● **Extracted text**
Dog Shows Explained
Dogs shows are like a different world
You turn on the tv, flip through a few channels and spot some dogs. You love dogs, so you decide to stay there and watch for a while.
The problem is - you can't figure out what the heck is going on!
You saw a couple of dogs running, jumping and doing fun stuff, then there's just a bunch of people walking around, looking like they're doing some sort of weird dance with their arms waving around.
Or you see a bunch of the same kind of dogs all lined up, then each one walks up to a judge, gets "felt up," walks back and forth, then goes to the end of the line.
What are you watching? How many different kinds of dog shows are there?
Dog Shows - a quickstart guide
- Conformation Shows - the "beauty pageants" of the dog world. The dogs are separated by breed and each is examined by a judge. The dog (in that judge's opinion) closest to the breed's written guidelines (standard) wins. The winners in each breed then compete in a "Group" (the American Kennel Club separates the dog world into seven groups). The seven group winners then compete for "Best in Show."
- Obedience Trials - dog and handler teams compete in exercises demonstrating the dog's ability to heel, retrieve, and obey commands. All teams achieving the required number of points for performance of the exercises "qualify" - the dogs do not compete against each other.
- Rally Trials - dog and handler teams follow a series of signs laid out in a "course" by the judge. Each sign has an exercise the team must perform to achieve a qualifying score. Rally events are timed and, should multiple teams achieve the same score, the winner is decided by time.
- Agility Trials - This is the "steeplechase" event of dog sports. A judge designs a course with jumping, climbing, weaving and tunnel obstacles that the dog and handler team must perform in a set order. Dogs compete based on their height at the "withers" (shoulder blades). All dogs who complete the course successfully, within the set "course time" qualify. First through fourth places are determined by time in each height class.

● **Supplied information**
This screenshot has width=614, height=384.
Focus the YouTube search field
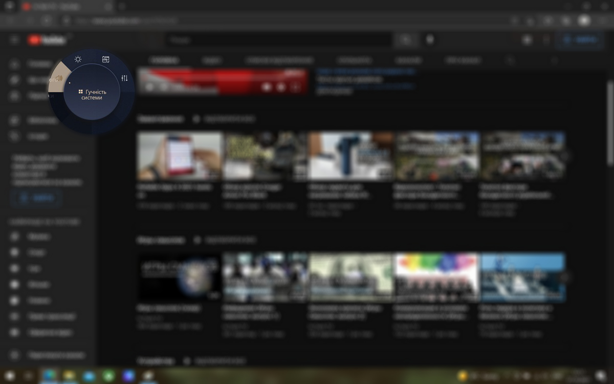click(279, 40)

● **Exercise**
Answer these from the text on dog shows:
(a) Into how many groups does the American Kennel Club separate the dog world?
(b) In rally trials, what decides the winner when multiple teams achieve the same score?
(c) At what point on the body is a dog's height measured for agility trials?

● **Exercise result**
(a) Seven.
(b) Time.
(c) The withers (shoulder blades).